Messe München will be holding automatica, the world’s leading trade fair for intelligent automation and robotics, for the first time in parallel with LASER World of PHOTONICS from June 27 to 30, 2023. In this interview, the two Exhibition Directors Anja Schneider and Anke Odouli explain the goals and plans for this long term co-location.
Anja Schneider: automatica has already been held in parallel with other trade fairs on several occasions. However, these were so-called application trade fairs. As a typical cross-sectional technology, automation and robotics can essentially be combined with any industrial application trade fair. After all, no manufacturing industry can get by without this enabler technology, and even the craft trade sector is increasingly willing to let robots do physically demanding and monotonous work. At the same time, new approaches such as cobots, as well as increasingly easy operability and lower entry costs have triggered a veritable “democratization of robotics”. In close consultation with our patron organization, the Automation and Robotics Association within the VDMA, and our Exhibitor Advisory Board, we therefore decided to join forces with LASER World of PHOTONICS – in other words, with another technology trade fair. Both trade fairs are aimed at enablers in a highly automated, fully connected and quality-monitored 4.0. production world. As a result, both trade fairs cover much of the process chain in smart factories and naturally also non-industrial applications. And they are both geared to users and visitors who want to update their processes.

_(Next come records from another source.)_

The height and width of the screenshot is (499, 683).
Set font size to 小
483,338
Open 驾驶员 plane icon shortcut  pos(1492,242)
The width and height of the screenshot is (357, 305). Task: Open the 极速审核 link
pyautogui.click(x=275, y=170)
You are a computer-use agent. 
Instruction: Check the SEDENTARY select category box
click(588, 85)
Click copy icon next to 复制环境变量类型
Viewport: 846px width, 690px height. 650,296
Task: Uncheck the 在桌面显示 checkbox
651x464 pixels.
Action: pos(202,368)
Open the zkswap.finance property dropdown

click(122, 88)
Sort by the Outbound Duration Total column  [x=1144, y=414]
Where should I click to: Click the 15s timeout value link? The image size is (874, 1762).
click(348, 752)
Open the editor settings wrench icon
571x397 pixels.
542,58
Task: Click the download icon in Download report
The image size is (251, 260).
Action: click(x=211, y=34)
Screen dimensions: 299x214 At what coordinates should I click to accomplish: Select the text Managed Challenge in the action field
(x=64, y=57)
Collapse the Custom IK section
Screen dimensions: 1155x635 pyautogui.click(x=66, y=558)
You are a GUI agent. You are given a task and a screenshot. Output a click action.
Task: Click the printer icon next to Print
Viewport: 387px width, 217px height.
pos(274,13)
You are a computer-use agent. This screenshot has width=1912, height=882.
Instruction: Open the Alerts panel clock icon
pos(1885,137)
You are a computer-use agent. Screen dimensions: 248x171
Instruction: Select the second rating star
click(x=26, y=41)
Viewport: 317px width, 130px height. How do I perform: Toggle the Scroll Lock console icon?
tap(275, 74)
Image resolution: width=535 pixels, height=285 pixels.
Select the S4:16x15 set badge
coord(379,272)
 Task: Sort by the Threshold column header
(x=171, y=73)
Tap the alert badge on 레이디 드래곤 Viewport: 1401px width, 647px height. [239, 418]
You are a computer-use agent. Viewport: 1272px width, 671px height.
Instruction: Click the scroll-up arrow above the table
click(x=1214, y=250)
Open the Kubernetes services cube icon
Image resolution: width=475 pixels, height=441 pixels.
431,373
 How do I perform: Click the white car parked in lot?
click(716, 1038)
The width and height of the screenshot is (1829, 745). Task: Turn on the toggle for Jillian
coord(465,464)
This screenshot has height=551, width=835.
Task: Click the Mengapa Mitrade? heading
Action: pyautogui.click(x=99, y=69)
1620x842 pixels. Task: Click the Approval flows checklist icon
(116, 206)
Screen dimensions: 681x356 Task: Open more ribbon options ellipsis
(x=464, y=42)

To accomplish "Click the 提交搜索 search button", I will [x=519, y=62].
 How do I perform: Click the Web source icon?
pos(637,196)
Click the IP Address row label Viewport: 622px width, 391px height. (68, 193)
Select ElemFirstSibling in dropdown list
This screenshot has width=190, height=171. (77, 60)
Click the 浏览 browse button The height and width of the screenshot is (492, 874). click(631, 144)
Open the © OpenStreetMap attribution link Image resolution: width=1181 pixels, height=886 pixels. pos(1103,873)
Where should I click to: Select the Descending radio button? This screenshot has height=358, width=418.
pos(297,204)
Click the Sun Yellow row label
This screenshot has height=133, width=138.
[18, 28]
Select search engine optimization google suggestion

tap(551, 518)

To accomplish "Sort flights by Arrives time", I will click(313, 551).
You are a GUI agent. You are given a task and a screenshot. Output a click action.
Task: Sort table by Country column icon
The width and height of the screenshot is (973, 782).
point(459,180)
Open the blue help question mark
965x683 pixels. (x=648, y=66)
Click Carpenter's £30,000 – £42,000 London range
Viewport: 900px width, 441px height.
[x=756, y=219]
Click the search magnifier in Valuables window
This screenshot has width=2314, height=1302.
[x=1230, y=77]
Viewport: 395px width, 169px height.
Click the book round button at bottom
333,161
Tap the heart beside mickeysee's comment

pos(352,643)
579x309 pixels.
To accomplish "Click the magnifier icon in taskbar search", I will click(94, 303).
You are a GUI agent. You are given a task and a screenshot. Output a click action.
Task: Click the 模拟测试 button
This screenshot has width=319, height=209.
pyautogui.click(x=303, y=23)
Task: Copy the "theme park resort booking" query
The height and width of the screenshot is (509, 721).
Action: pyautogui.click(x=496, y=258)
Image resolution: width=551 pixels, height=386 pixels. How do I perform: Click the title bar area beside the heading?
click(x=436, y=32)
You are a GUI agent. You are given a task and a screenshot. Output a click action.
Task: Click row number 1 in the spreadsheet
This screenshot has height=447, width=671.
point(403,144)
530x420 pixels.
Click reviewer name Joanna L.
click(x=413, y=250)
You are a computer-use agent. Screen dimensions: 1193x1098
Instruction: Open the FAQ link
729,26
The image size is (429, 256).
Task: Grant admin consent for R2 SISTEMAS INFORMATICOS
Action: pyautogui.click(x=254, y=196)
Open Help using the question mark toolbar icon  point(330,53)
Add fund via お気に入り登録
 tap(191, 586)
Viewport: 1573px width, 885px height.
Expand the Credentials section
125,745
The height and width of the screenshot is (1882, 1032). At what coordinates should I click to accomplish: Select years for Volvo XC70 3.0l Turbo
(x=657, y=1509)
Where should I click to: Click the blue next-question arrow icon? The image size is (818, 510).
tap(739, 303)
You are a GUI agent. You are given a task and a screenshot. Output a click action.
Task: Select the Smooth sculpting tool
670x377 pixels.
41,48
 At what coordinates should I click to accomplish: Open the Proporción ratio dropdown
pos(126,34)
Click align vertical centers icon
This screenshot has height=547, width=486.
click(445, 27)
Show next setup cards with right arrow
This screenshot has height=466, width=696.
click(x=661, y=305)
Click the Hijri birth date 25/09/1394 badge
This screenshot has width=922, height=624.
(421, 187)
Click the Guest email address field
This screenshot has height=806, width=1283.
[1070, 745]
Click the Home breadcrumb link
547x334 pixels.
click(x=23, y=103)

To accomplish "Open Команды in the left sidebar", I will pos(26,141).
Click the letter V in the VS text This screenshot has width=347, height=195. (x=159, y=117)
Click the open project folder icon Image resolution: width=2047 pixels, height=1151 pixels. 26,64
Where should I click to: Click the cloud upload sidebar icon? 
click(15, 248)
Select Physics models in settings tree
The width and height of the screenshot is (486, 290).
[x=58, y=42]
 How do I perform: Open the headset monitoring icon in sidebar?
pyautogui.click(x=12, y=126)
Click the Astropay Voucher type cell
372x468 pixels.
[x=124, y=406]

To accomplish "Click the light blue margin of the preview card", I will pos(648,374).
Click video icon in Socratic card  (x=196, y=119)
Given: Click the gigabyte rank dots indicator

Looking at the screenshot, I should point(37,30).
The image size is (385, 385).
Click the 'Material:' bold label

Anke Odouli: The idea of co-location won over the LASER World of PHOTONICS team and our advisory boards straight away. In any case, there’s a lot of overlap, such as imaging and industrial image processing or sensor technology. And laser processes for industrial production are usually highly automated and often robot-assisted. The idea of co-location came about at the right time. After the pandemic messed up the schedules for many trade fairs, exhibitors and visitors are more flexible and more receptive to change. We spontaneously seized this opportunity to synchronize the annually alternating June trade fairs. We are convinced that this co-location will offer genuine added value for exhibitors and trade visitors to both fairs. With costs rising across the board, the trade fair landscape is also changing. If you can cover two leading global trade fairs such as automatica and LASER as well as the future-oriented World of QUANTUM in one trip, and more than 6,000 leading scientists can meet at the same time at the World of PHOTONICS Congress for more than half a dozen top-level conferences, then it’s easier to justify the trip to your superiors. After all, no digital format can offer such an abundance of specialist information and networking opportunities.
Schneider: Experience shows that synergies don’t just happen. Instead, we as the trade fair organizers need to work with our exhibitors on taking full advantage of the synergies. That begins with the tickets for all three trade fairs being valid in twelve different halls. In the exhibition directory, there will be cross-references to related product groups at the respective trade fairs. And when planning the halls for LASER, we were able to place interface technologies such as imaging or laser systems for industrial production in the halls that connect the two trade fairs. It’s important for us that automatica and LASER retain their own identity and continue to offer their communities the topics they have come to expect. The application panels, offerings for young professionals and start-ups and even hackathons as part of the supporting program will, however, provide the opportunity to join forces and leverage synergies.
Odouli: We realize that it won’t be possible to exploit the full potential in the few months remaining until June, but co-location is a long-term plan. For everyone involved, it’s also a matter of implementing the obvious technological synergies within our enabler sectors in organizational terms and acting with our eyes and ears wide open so that we can take advantage of any learning effects. Synchronizing the two trade fairs merely provides the framework for that. Together with our exhibitors, we now need to fill this space so that visitors from a wide range of user industries can find the solutions and technical information here in Munich that will really advance their production. We look forward to doing that together.
Odouli: The response from LASER exhibitors has been very positive so far. Exhibitors from the laser manufacturing and imaging sectors in particular have provided enthusiastic feedback. There have been initial requests for visibility at both trade fairs. Here and there we worry that holding the two events at the same time could lead to a shortage of hotel rooms. We can, however, reassure our community on that front. Messe München hosts much larger trade fair events, such as bauma, which just took place, or IFAT, without hotel capacity reaching its limits.
Schneider: The response from the automatica community has likewise been very positive, even though the change of rotation from even to odd years means that our exhibitors now have to cope this once with two automatica trade fairs two years in a row. Some companies align their research and development cycles with automatica and had already planned for June 2024 to have prototypes presented in 2022 ready for series production by then, for example. But the overall mood is very positive. All the key account exhibitors are following suit and have already registered for June 2023, which also reflects that mood. They are willing to accept the change of rotation because they recognize the benefits of co-location and hope to benefit from it in the long term, just like Messe München.